Tip #3The benefits of exercise aren't measured just by a scale, but by a better working body.
Instead of focusing on the minutes that tick by, the calories racked up on the treadmill, or the number on the scale, focus on how exercise changes your body from the inside out. • It reduces depression and can be especially effective for women who have postpartum depression. • It can increase insulin sensitivity if you have diabetes; if you're at risk for diabetes, exercise can help prevent it. • It can help reverse sarcopenia, a condition associated with inactivity and aging in which fat replaces muscle. According to one study, postmenopausal women were able to reverse muscle-mass loss after two months of small increases in physical activity and strength training. This was linked to better overall health, better balance, and fewer falls.

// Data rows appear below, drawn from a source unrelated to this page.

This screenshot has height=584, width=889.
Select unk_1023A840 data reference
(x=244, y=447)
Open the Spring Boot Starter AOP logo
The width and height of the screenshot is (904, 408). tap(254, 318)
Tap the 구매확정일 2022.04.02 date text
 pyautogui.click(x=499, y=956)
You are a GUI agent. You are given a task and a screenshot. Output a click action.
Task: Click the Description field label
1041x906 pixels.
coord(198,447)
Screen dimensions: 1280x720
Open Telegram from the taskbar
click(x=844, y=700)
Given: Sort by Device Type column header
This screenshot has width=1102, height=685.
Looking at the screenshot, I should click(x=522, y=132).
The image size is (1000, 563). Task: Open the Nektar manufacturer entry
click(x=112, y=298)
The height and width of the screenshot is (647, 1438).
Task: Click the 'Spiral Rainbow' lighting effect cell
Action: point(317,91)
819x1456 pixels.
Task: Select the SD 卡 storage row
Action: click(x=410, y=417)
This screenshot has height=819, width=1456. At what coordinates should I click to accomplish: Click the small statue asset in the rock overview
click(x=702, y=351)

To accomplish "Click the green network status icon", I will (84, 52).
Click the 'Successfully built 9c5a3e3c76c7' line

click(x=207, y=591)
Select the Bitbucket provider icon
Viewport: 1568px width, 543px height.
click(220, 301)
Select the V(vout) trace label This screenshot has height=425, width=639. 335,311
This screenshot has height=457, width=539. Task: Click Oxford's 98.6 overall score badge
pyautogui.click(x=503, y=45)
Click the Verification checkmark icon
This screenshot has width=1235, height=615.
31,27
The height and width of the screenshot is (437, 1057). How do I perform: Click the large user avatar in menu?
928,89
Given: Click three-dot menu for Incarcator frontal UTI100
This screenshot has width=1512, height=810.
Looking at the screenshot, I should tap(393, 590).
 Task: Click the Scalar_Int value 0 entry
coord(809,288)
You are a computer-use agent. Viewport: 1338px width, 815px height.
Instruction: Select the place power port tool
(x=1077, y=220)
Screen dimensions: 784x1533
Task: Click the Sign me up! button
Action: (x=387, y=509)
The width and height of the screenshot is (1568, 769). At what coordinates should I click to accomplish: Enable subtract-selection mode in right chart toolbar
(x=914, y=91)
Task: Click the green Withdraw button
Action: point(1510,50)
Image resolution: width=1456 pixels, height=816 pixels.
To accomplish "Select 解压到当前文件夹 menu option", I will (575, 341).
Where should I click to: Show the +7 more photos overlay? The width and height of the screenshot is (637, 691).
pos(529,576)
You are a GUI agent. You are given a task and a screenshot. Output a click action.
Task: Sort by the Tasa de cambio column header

Many people are discouraged by the slow weight loss associated with moderate calorie restriction (250-500 fewer calories per day) plus exercise (mobilizing another 250 calories a day) especially in light of the old adage that muscle weighs more than fat. It can be disheartening not to see your hard work reflected in a lower number on the scale. Some changes can't be measured on the scale. Rather they create a better functioning body. Success isn't about any one workout, but if you challenge yourself for the long-haul and continue to exercise even if your weight isn't changing, you can affect more lasting improvements in your body.